House Republicans turned on themselves yesterday after a third straight loss of a GOP-held House seat in special elections this year left both parties contemplating widespread Democratic gains in November.
In huddles, closed-door meetings and hastily arranged conference calls, some Republicans demanded the head of their political chief, while others decried their leadership as out of touch with the political catastrophe they face.
GOP leaders sought yesterday to "re-brand" the party with a new slogan and renewed pledges of fiscal rectitude and limited government. But the slogan -- "The Change You Deserve" -- came under mocking fire, because it parallels Democratic presidential front-runner Barack Obama's "Change We Can Believe In" motto and it mirrors the advertising slogan for the antidepressant Effexor.
"What we've got is a deficiency in our message and a loss of confidence in the American people that we will do what we say we're going to do," conceded Rep. Tom Cole (Okla.), chairman of the National Republican Congressional Committee.
The losses of conservative House seats in Louisiana and Illinois this spring were explained away by many Republicans as setbacks in which they were hampered by bad candidates. But Tuesday's loss in northern Mississippi was devastating. The district had given President Bush 62 percent of its vote in 2004. To reverse its losing streak, the NRCC pumped $1.3 million from its depleted coffers into the race. Freedom's Watch, a conservative independent group, pitched in. Vice President Cheney appeared at a last-minute rally. Bush and Sen. John McCain, the presumptive Republican presidential nominee, lent their voices to automated phone calls imploring Republicans to vote for Southaven Mayor Charles G. "Greg" Davis.
Davis lost the contest by eight percentage points, a wider margin than in either of the two previous special-election defeats.

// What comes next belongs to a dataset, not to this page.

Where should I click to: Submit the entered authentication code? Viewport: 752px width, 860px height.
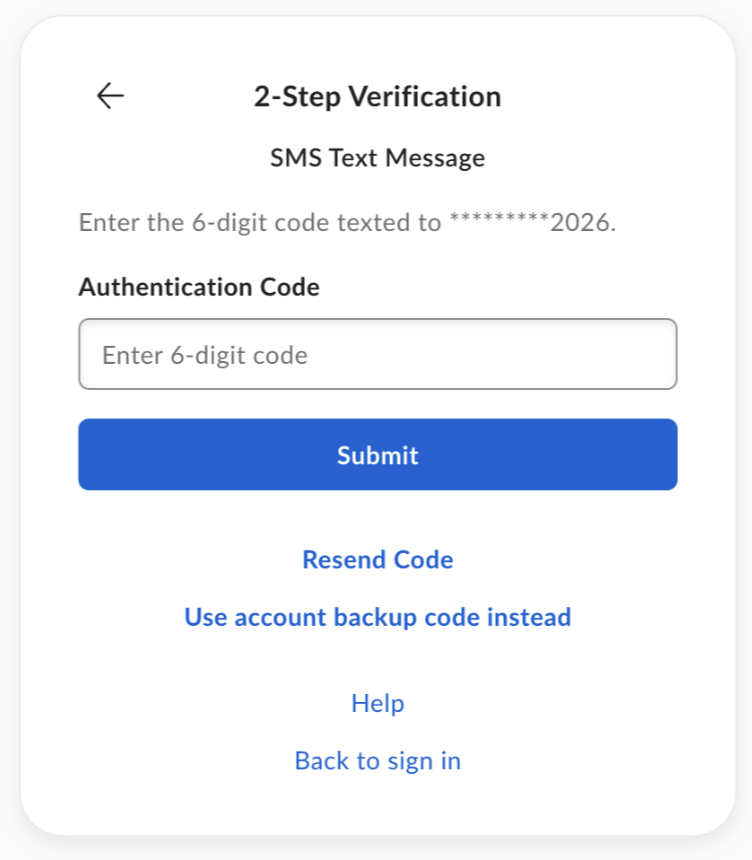point(377,455)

As soon as the results came in Tuesday evening, Democrats were already gloating, some even talking publicly of a filibuster-proof 60-seat majority in the Senate. Charlie Cook, a nonpartisan political analyst, scoffed at 60, but he said he now could see gains of as many as seven Senate seats and 15 to 25 in the House. Democrats now hold a 236 to 199 majority in the House, up from 203 seats they controlled two years ago, and Republicans face a flood of retirements in the chamber. Retirement announcements from Senate Republicans in Colorado, New Mexico and Virginia have created prime pickup opportunities for Democrats, who will not be defending any open seats in November.
There is no simple, easy way out of this... This is extraordinarily problematic.
GOP pollster Glen BolgerEven Republican strategists were downcast about their prospects for the fall.
"These races were not in New Jersey or New England, where Republican erosion has taken place over the last decade. They were in the heart of the Bible Belt, the social conservative core of our coalition," Rep. Tom Davis (Va.) fretted in a 20-page memorandum given to House Republican leaders yesterday and provided to The Washington Post.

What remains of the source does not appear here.